章 「登場人物は1人の囚人と、その囚人に牢屋の外から話しかけてくる、謎の男。もちろん知り合いでもないし、そもそもお互いの姿は見えなくて、声しか聞こえないんだ」
総介 「いつも通り、台本にはセリフが全部書いてある。でも、稽古は別にしてもらう。合わせるのは本番当日のみ。相手がどんな風に作って来たか、本番になるまで分からない。いわゆる1つの、ぶっつけ本番、ってやつ」
律 「ぶっつけって……真尋さんに無理させすぎですよ。結局、真尋さんがロキに合わせることになるんだから。当日失敗するかもしれないのに、そんな怖いこと、させられません」
総介 「そう! そこだよ、りっちゃん。ずばり、その“怖さ”がこの舞台の狙いでもあるんだ」
真尋 「怖さ……」
総介 「この間の合宿で、ヒロくんはロキたんがいない舞台に立てなかった。心のどこかで、ロキたんを頼ってたってこと……でしょ? でも、それじゃ、舞台に立てたって、本当にトラウマを克服したとは言えない。ロキたんだってそうだよ。舞台上で、ヒロくんを頼ってないとは言わせない」
ロキ 「……」
ロキ (……俺は、誰も頼ってなんかない。でも……ヘイムダルとインプロゲームをやったとき、うまくできなかったのは確かだ……。それも、真尋がいなかったせいだって、イライラして……。……タカオカは真尋を選んで、俺を選ばなかった。
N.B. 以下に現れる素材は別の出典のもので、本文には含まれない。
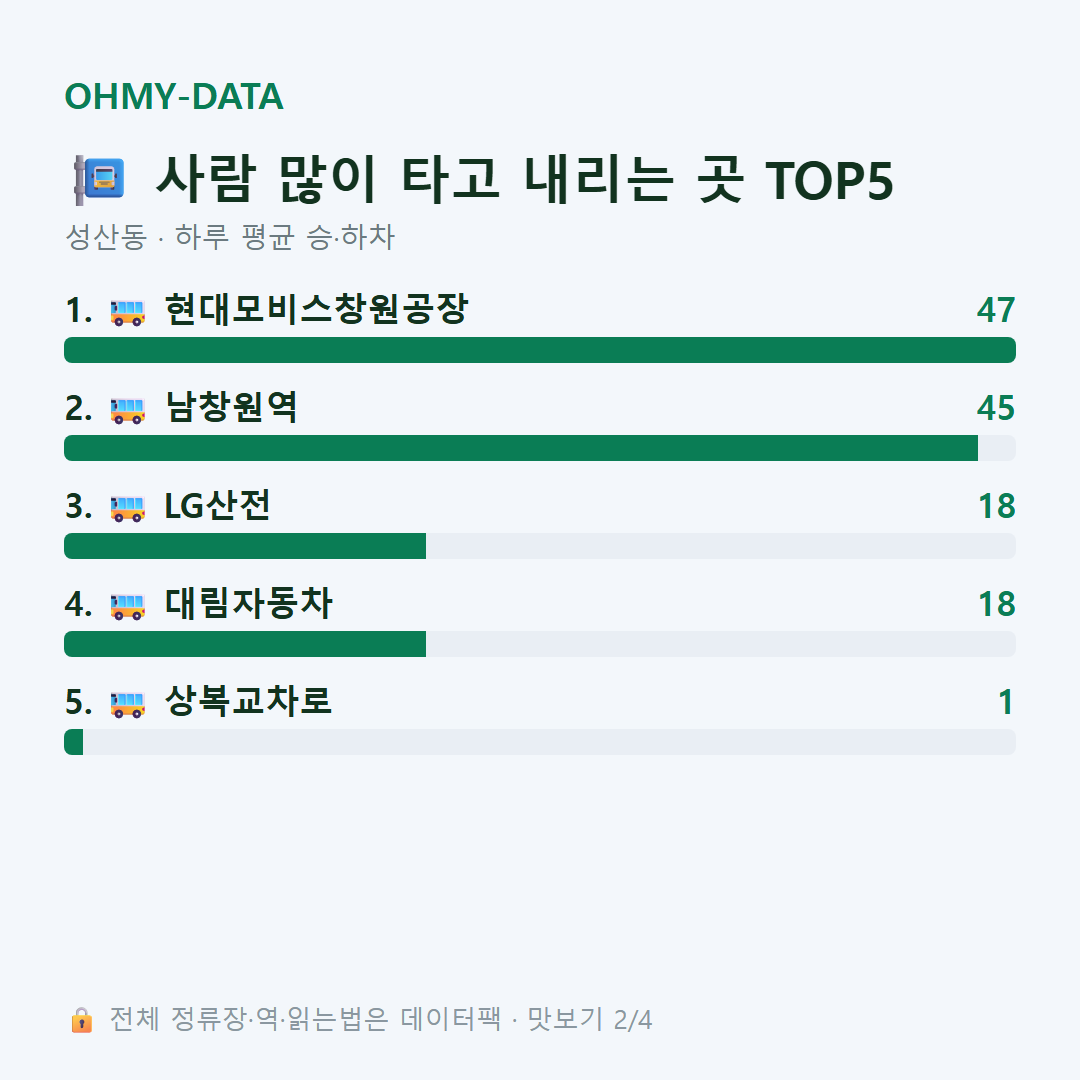1080x1080 pixels.
Task: Click the lock icon in footer
Action: coord(81,1020)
ムカつくけど、きっとそれには、ちゃんと理由がある)
真尋 (俺は、ロキの華に、存在に、引っ張ってもらってた。ロキがいれば大丈夫だって……。でもそれで、ちゃんとした役者だなんて言えない。2人で芝居できてる今が奇跡なんだ。この先もずっと芝居をしていきたいなら、俺は──)
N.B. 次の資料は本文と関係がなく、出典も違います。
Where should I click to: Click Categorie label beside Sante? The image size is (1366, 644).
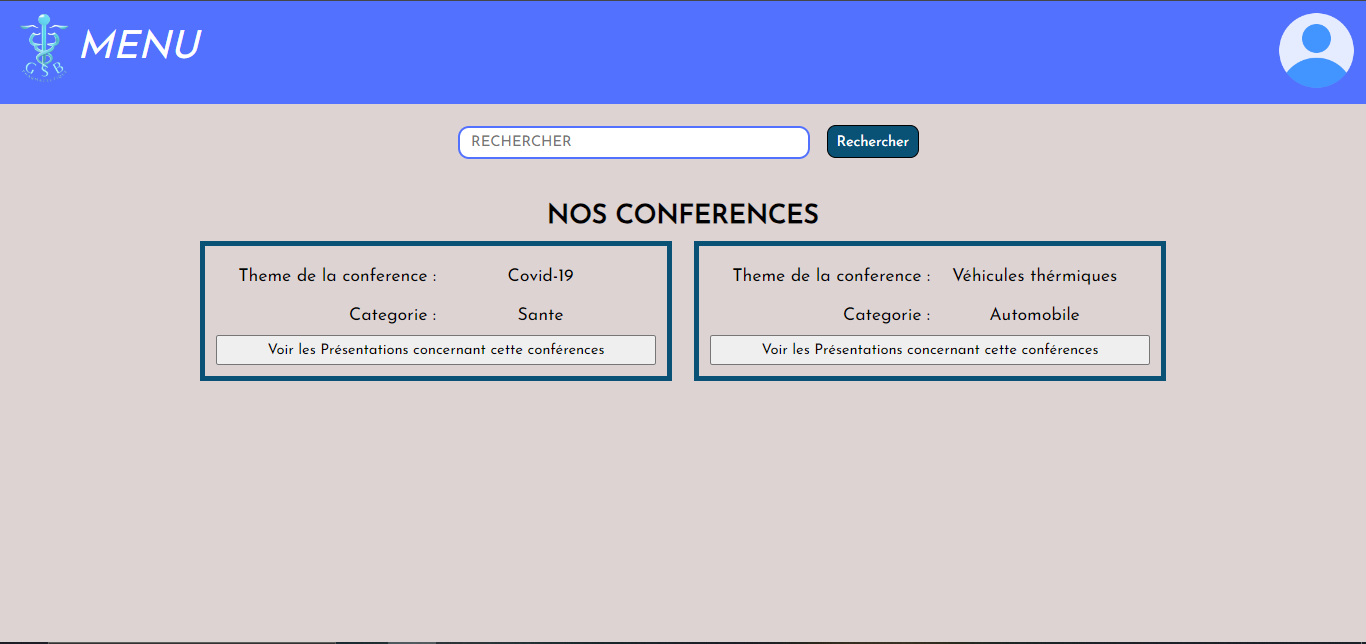click(392, 315)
総介 「だから今回の舞台は、2人をできるだけ離して作ってみようと思う。相手の出方が分からないと、相手のこともっと知りたいと思って、たくさん想像するでしょ? その“想像する”って部分を、とことん追求してみて。ちょうど、独房に入れられてる囚人みたいに」
真尋 「囚人……登場人物の1人だね。芝居の筋、もう少し教えて」
総介 「この囚人は革命家で、長い間牢獄に閉じ込められてる。そこに、外から知らない男の声が聞こえてくるんだ。囚人は疑心暗鬼になりながら、それでも外に出たいと男の声に従って、やがて壁を掘って外に出ようとする」
衣月 「じゃあ、舞台の上でも、2人はほとんど顔を合わせないってこと?」
総介 「そう! 壁の向こうにいるのは何者なのか、その言葉を信じていいのか……そんな相手への恐怖や渇望をリアルに出したい。だから、2人には別々に稽古してもらうってわけ」
台本をパラパラとめくり、一通り目を通す真尋。
真尋 「恐怖や、渇望……。うん……面白そうだ。やってみたい……!」
ロキ 「お、芝居バカに火がついたな?」
ロキ (……でも、俺も人のこと言えない。これまでは、台本読んでも「ふーん」で終わってた。これをやればいいんだろって、それ以上何も考えなかった。だけど今日は……これをちょっと読んだだけで体がムズムズしてくる。早くやってみたい……。……真尋の側にいすぎて、俺まで芝居バカになったってことか)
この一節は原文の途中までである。